FeatureWhat It DoesRemoved?
oEmbed DiscoveryLets other sites embed your contentYes
wp-embed.min.jsJavaScript for embed functionalityYes
oEmbed REST EndpointAPI endpoint at /wp-json/oembed/Yes
Embed Rewrite RulesURL patterns for /embed/ pagesYes
TinyMCE PluginEmbed button in classic editorYes

What About YouTube and Twitter Embeds?

This module doesn’t affect external embeds. You can still paste a YouTube or Twitter URL in your content and have it display as an embedded video or tweet. Those are handled by WordPress’s oEmbed consumer functionality, which remains active.

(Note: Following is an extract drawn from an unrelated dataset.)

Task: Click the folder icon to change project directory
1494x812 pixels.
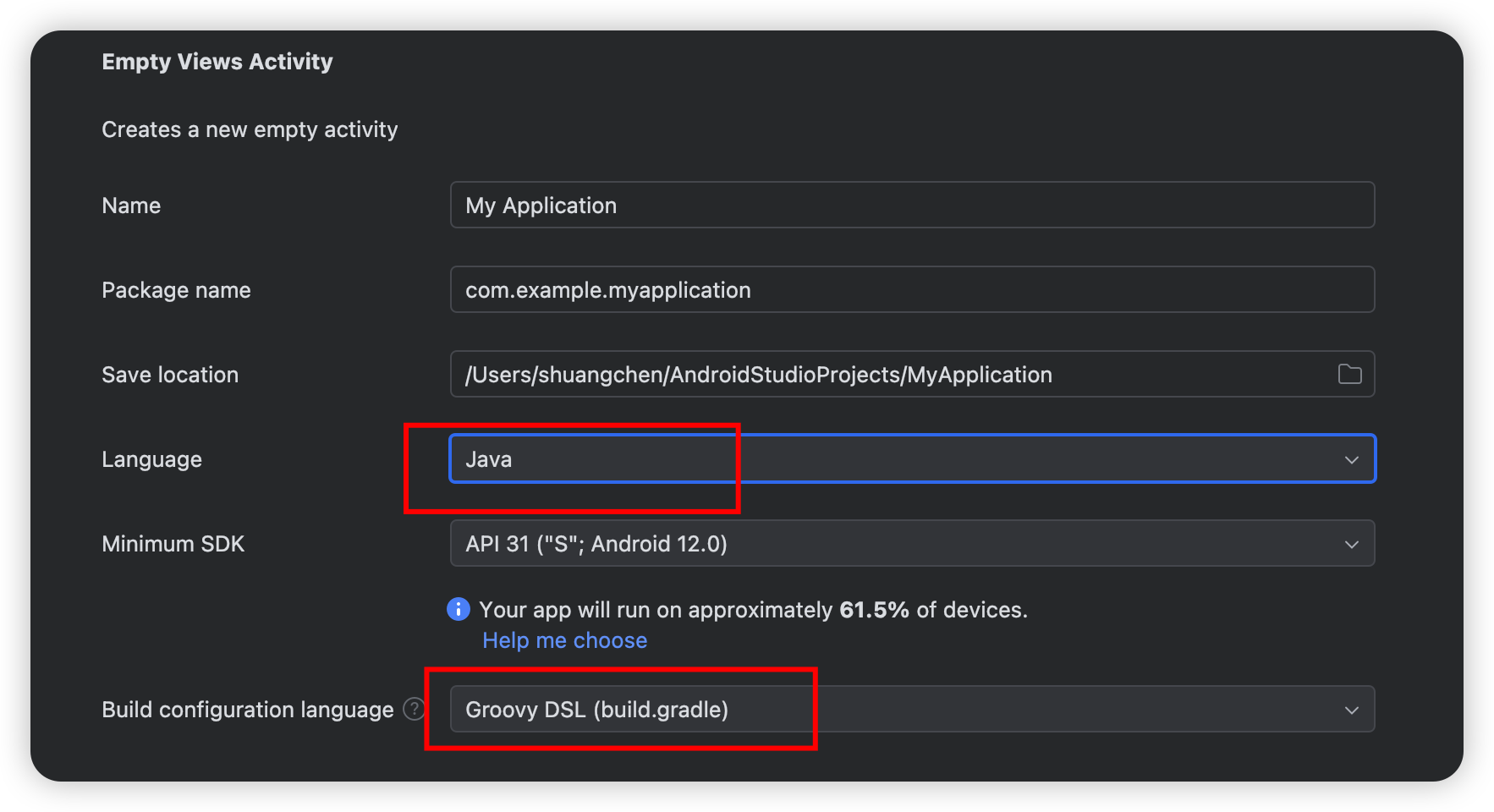Action: pos(1350,374)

What gets disabled is WordPress’s oEmbed provider functionality—the ability for your posts to be embedded on other sites, and the scripts that support it.

FAQ

Will I still be able to embed YouTube videos?Yes. Pasting YouTube, Vimeo, Twitter, or other external URLs into your content works exactly as before. This module only disables the ability for your WordPress posts to be embedded elsewhere.
What’s the performance benefit?You remove one JavaScript file (wp-embed.min.js) and several DNS prefetch requests. The actual savings are modest (5-10KB), but on performance-obsessed sites, every bit helps.
Can external sites still embed my content?No. By disabling the oEmbed endpoint, external sites can’t fetch the embed preview of your posts. They could still link to your content, but they won’t get the fancy embed card.
Is there any reason to keep embeds enabled?If you want other WordPress sites (or sites using oEmbed) to display rich previews when linking to your content, keep embeds enabled. This is mainly useful for content publishers who benefit from social-style preview cards.

Combine this module with Disable Emoji for maximum frontend script reduction. Together, they remove several JavaScript files from your page load.